Erich Hörl: You would think, then, that the technosphere would be a notion for a profound rearrangement of humans and non-humans. Technical entities of course are non-humans. What does it mean, then, to inhabit, or how shall I put it: what does it mean to inhabit or to dwell in the technosphere?
  • Peter Haff: Let me put it this way: the technosphere depends implicitly and completely on human functionality, but we are in its grip, and we are being pulled along by it, we cannot escape. You know, the people in the audience cannot walk out the door now, they can’t, they probably have tickets, maybe it cost something, or maybe they are mesmerized by that talk over there, I don’t know, but you can’t leave . . .

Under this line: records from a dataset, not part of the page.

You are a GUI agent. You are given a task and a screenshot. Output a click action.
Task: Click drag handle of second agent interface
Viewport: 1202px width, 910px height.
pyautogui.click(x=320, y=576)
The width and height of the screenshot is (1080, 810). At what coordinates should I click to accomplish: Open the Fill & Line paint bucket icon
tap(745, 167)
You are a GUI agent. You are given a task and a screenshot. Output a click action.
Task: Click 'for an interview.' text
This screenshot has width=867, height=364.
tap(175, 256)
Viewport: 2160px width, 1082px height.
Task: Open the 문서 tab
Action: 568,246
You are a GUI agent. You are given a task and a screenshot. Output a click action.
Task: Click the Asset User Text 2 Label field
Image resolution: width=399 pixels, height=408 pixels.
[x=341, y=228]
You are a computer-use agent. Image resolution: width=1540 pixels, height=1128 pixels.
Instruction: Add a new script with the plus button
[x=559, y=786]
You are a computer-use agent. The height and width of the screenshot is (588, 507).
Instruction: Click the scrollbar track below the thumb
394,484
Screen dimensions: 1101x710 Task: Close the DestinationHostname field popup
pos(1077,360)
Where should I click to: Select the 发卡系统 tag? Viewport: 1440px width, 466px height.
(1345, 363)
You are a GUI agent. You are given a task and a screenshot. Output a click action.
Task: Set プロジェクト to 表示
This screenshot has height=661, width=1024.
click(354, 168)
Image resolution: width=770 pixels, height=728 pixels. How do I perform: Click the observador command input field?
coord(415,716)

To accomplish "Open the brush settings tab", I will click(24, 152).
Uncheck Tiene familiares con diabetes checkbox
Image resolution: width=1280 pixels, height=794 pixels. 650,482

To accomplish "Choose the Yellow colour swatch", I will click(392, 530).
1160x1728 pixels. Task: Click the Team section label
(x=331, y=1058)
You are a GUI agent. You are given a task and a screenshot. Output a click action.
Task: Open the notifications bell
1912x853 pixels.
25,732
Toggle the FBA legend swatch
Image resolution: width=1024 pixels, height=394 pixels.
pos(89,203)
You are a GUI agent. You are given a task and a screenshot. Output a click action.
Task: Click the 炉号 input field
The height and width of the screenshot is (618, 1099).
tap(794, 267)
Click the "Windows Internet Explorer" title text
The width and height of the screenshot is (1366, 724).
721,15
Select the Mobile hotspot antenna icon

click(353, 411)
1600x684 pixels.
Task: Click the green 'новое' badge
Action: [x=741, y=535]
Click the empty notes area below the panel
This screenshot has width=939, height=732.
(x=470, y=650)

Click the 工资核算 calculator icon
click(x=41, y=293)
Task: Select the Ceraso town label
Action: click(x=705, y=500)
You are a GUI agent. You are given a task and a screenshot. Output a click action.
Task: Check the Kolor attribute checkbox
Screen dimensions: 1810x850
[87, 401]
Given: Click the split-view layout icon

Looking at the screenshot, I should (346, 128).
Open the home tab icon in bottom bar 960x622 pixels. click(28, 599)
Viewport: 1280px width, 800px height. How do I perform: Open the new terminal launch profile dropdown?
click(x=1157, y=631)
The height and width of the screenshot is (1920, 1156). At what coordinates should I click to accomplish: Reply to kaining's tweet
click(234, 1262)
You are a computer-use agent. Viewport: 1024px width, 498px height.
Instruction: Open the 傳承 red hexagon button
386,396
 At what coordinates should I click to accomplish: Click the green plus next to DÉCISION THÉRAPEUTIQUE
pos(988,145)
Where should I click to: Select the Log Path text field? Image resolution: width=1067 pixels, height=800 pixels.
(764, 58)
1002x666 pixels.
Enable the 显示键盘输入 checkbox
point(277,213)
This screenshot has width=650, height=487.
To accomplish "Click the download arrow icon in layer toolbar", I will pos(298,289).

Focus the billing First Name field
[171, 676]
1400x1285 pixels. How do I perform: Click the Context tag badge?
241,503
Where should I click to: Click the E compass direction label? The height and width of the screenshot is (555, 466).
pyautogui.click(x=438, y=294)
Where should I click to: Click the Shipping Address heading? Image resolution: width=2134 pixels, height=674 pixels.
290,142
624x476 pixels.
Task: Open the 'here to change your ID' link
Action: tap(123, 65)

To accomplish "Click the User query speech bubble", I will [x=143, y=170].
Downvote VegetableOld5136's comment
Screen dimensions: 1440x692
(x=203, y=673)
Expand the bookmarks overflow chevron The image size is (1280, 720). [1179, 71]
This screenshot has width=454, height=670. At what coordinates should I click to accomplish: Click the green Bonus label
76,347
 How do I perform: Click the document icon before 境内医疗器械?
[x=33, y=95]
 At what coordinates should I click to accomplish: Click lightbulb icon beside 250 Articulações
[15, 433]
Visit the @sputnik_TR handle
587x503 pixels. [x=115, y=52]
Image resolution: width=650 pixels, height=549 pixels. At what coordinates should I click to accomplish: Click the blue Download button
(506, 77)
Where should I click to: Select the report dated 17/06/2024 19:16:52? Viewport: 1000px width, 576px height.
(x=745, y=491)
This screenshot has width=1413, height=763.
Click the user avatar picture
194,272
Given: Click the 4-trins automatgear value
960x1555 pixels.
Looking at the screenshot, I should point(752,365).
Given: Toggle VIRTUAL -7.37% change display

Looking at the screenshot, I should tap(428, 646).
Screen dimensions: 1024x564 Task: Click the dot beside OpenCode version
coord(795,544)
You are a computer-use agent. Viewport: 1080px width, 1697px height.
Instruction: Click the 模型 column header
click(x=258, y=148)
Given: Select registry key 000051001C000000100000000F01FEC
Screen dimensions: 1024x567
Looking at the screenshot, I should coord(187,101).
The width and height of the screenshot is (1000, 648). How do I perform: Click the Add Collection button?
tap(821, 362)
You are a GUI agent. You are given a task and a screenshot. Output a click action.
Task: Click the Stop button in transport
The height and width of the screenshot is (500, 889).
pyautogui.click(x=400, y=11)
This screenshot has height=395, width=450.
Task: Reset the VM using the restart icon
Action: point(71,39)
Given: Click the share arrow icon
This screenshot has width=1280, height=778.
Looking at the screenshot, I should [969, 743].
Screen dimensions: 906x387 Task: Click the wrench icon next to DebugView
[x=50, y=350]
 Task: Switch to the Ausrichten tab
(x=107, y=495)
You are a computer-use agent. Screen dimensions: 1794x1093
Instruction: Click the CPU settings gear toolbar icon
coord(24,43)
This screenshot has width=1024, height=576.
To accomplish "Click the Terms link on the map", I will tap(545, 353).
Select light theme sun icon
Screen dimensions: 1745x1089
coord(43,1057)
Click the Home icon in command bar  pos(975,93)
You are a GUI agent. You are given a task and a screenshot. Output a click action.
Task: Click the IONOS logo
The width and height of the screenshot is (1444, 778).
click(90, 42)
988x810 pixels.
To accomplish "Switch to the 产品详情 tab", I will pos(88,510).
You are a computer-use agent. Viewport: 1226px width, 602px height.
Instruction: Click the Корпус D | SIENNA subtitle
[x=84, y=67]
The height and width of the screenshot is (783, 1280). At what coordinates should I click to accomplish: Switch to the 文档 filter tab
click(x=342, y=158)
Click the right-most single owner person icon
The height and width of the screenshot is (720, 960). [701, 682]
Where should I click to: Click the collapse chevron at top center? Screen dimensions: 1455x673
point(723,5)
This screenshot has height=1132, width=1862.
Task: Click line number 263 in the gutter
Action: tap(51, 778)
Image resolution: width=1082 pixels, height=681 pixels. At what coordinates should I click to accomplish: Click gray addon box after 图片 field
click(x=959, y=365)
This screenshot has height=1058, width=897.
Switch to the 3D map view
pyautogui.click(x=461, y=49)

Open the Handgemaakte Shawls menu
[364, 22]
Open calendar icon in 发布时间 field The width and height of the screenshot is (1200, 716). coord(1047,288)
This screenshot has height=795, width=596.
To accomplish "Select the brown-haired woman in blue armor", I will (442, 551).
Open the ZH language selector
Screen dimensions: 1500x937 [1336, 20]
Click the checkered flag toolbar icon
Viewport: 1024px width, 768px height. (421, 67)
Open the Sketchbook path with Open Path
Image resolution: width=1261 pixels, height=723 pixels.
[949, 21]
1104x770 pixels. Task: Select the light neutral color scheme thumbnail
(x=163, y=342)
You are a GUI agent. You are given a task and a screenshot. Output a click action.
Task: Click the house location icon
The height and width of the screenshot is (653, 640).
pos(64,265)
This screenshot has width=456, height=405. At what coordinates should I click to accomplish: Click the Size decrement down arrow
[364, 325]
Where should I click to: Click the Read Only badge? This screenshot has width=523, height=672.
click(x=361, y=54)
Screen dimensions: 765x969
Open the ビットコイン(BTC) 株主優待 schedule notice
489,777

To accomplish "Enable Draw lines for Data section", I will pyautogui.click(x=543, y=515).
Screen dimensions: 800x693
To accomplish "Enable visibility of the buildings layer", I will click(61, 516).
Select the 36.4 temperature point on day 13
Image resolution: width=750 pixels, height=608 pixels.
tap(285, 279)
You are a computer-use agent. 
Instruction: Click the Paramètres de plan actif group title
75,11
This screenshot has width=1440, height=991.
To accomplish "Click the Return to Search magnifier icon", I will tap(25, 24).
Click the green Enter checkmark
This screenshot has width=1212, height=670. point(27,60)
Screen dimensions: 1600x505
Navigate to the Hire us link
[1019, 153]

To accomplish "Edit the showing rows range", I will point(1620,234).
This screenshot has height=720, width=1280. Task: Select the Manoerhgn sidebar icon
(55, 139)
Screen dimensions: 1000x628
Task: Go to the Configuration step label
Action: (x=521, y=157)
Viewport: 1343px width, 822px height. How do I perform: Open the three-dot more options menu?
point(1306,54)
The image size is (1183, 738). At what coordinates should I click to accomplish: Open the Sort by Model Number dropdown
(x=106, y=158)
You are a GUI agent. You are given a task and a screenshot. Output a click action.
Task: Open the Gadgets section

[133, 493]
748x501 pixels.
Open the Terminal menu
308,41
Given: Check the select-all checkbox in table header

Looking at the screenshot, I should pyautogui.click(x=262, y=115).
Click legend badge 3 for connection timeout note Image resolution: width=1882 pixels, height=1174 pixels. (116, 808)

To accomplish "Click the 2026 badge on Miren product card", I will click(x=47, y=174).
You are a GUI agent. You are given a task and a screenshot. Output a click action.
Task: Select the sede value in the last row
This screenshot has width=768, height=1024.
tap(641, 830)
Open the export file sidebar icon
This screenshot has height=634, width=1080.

Erich Hörl: Let’s come to your accentuation of the autonomy of technology as condensation as well as expression of an ongoing decentering of the human. Already the Nazi project, for example, has essentially to do with this question; at that time technology seems to get a certain autonomy, and the big issue was that of governmentality and mastering technology. To a certain degree this Nazistic fascination with control, which in the end penetrated all modes of existence at all levels, grew out of a discussion of the 1920s about the autonomy of technology involving Jünger, Heidegger, and others. In the 1950s in Germany, this issue came up again, and this time it was the big displacement or decentralization of the human that was the scandal and the problem, which technology was all about. Fifty years later, the interesting point for me is that the same formulation came up in your work: the autonomy of technology. Now it’s nothing scary, it’s something that forces us to shift our perspective, to change our ways of thought, our strategies ‒ our conceptual and theoretical strategies ‒ and for me that is one of the most important points. The becoming autonomous of technology is not anymore (as it was from the 1920s to the 1950s) a problem of mastery, will, and nihilism, but it compels us to a revolution in thought, even a revolution in our theoretical attitude [theoretische Einstellung], to follow Husserl. And the whole problem of thinking the technosphere has to do with, is maybe one of the starting points of this deep reformulation of our attitude, which will be ‒ as I argue elsewhere ‒ a technoecological attitude. Could you develop a bit your own notion of autonomy?
  • Peter Haff: Autonomy is the key, as it reflects the necessities of a system too large for human understanding that must yet survive. Many people think that we control technology; locally we do, but no, we are actually like a molecule in a wave, we are moved along by the wave. Locally humans may have authority, of course; but autonomy, it means that at the large scale the system runs itself, without primary regard for human concerns. It’s trying to survive; it’s doing whatever is in its own best interests.
This text is a partial transcript of an Exchange during A Matter Theater at HKW, Berlin, October 18, 2014.